熱中症対策・前編

~命を守る水分補給~

暑い季節になると、気をつけたいのが熱中症ですね。

熱中症対策として、まず思い浮かぶのが「水分補給」ではないでしょうか?

でも、なぜ水分補給が大切なのでしょう?

そして、何を、どのくらい、どんなタイミングで飲めばいいのでしょう?

今回は、熱中症対策の基本となる「水分補給」について、

管理栄養士の視点からお伝えします。


なぜ、汗をかくのでしょう

私たちは、暑くなると汗をかきますよね。

では、なぜ汗をかくのでしょう?

体温が上がりすぎると、体にとって危険です。

そこで私たちの体は、汗を出して、体の熱を外へ逃がそうとします。

ところで、汗は何から作られるか知っていますか?

血液は、酸素や栄養素を体中に運ぶ、とても大切なもの。

そんな大切な血液の水分を使ってまで、私たちの体は汗を出します。

それだけ、体温を上げすぎないことが、体にとって重要だからです。

汗が皮膚の表面に出て、蒸発するときの様子はイメージするなら、車のエンジンを冷やす「冷却水」のようなもの。

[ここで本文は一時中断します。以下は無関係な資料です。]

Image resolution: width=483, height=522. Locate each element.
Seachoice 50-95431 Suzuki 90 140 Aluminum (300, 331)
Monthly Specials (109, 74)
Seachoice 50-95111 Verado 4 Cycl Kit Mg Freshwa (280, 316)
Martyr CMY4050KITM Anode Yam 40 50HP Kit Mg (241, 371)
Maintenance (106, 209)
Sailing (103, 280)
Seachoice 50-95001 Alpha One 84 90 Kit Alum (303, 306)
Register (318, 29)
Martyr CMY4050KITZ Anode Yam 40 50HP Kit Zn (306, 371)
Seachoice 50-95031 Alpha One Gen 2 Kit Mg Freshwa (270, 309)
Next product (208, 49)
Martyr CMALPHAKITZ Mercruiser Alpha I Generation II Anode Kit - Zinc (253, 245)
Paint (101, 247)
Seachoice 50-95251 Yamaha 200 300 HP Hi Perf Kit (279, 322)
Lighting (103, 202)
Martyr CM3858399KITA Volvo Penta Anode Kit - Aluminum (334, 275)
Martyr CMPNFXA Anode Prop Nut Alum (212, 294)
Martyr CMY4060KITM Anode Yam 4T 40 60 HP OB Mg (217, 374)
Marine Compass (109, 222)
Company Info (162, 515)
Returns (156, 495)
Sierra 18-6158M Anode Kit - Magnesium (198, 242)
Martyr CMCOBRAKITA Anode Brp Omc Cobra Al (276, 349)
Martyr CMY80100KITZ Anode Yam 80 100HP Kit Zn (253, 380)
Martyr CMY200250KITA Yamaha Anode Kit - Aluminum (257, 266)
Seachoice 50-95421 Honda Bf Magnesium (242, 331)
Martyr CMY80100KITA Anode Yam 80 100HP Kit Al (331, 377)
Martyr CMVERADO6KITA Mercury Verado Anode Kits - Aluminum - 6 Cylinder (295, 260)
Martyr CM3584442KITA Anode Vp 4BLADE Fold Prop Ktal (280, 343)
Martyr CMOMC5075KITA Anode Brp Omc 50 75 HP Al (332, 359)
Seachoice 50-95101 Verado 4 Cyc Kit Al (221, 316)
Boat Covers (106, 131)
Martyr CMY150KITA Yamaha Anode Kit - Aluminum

だから、たくさん汗をかいたときには、水分を補うことが大切なんです。

だからこそ、暑い季節には「こまめな水分補給」が大切なのです。


水分補給には、何を飲めばいい?

では、熱中症対策のためには、何を飲めばいいのでしょう?

基本は、水やお茶でOKです。

たとえば、

  • 麦茶
  • ほうじ茶
  • ルイボスティー
  • 無糖の炭酸水

など。

普段の生活で、特に激しい運動をしていないのであれば、こうした飲み物で十分に水分を補給できます。

「熱中症対策にはスポーツドリンクを飲まなくちゃ」

と思っている方もいるかもしれません。

でも、スポーツドリンクは、誰にとっても必要なわけではありません。

スポーツなどで長時間・激しく体を動かし、たくさん汗をかいたときには、水分だけでなく、汗と一緒に失われる糖分や電解質を補う必要があります。

そんなときには、スポーツドリンクなどが役立ちます。

一方で、普段の生活でそれほど汗をかいていないのに、日常的にスポーツドリンクを飲み続けると、必要以上に糖分を摂ることにもつながります。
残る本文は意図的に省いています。